Abraham, Alan R; Maghsoudlou, Panayiotis; Copland, David A; Nicholson, Lindsay B; Dick, Andrew D.
Afiliação
  • Abraham AR; Ophthalmology Research Group, Academic Unit of Ophthalmology, Translational Health Sciences, University of Bristol, Bristol, United Kingdom.
  • Maghsoudlou P; Ophthalmology Research Group, Academic Unit of Ophthalmology, Translational Health Sciences, University of Bristol, Bristol, United Kingdom.
  • Copland DA; University of Bath, Bath, United Kingdom.
  • Nicholson LB; Ophthalmology Research Group, Academic Unit of Ophthalmology, Translational Health Sciences, University of Bristol, Bristol, United Kingdom.
  • Dick AD; Ophthalmology Research Group, Academic Unit of Ophthalmology, Translational Health Sciences, University of Bristol, Bristol, United Kingdom.
Front Ophthalmol (Lausanne) ; 3: 1184937, 2023.
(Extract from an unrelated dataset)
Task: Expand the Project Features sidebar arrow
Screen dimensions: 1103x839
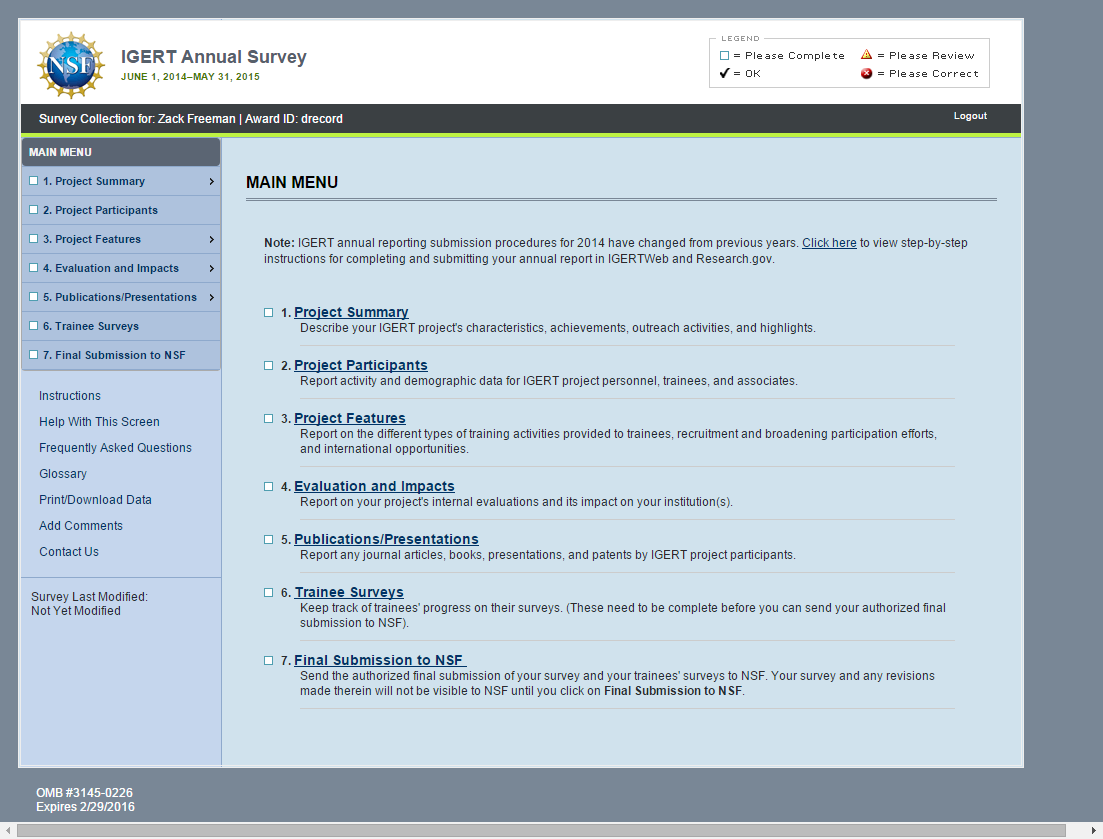Action: coord(211,240)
Article em En | MEDLINE | ID: mdl-38983082
ABSTRACT
Ophthalmic autoimmune and autoinflammatory conditions cause significant visual morbidity and require complex medical treatment complicated by significant side effects and lack of specificity. Regulatory T cells (Tregs) have key roles in immune homeostasis and in the resolution of immune responses. Polyclonal Treg therapy has shown efficacy in treating autoimmune disease. Genetic engineering approaches to produce antigen-specific Treg therapy has the potential for enhanced treatment responses and fewer systemic side effects. Cell therapy using chimeric antigen receptor modified T cell (CAR-T) therapy, has had significant success in treating haematological malignancies. By modifying Tregs specifically, a CAR-Treg approach has been efficacious in preclinical models of autoimmune conditions leading to current phase 1-2 clinical trials. This review summarises CAR structure and design, Treg cellular biology, developments in CAR-Treg therapies, and discusses future strategies to apply CAR-Treg therapy in the treatment of ophthalmic conditions.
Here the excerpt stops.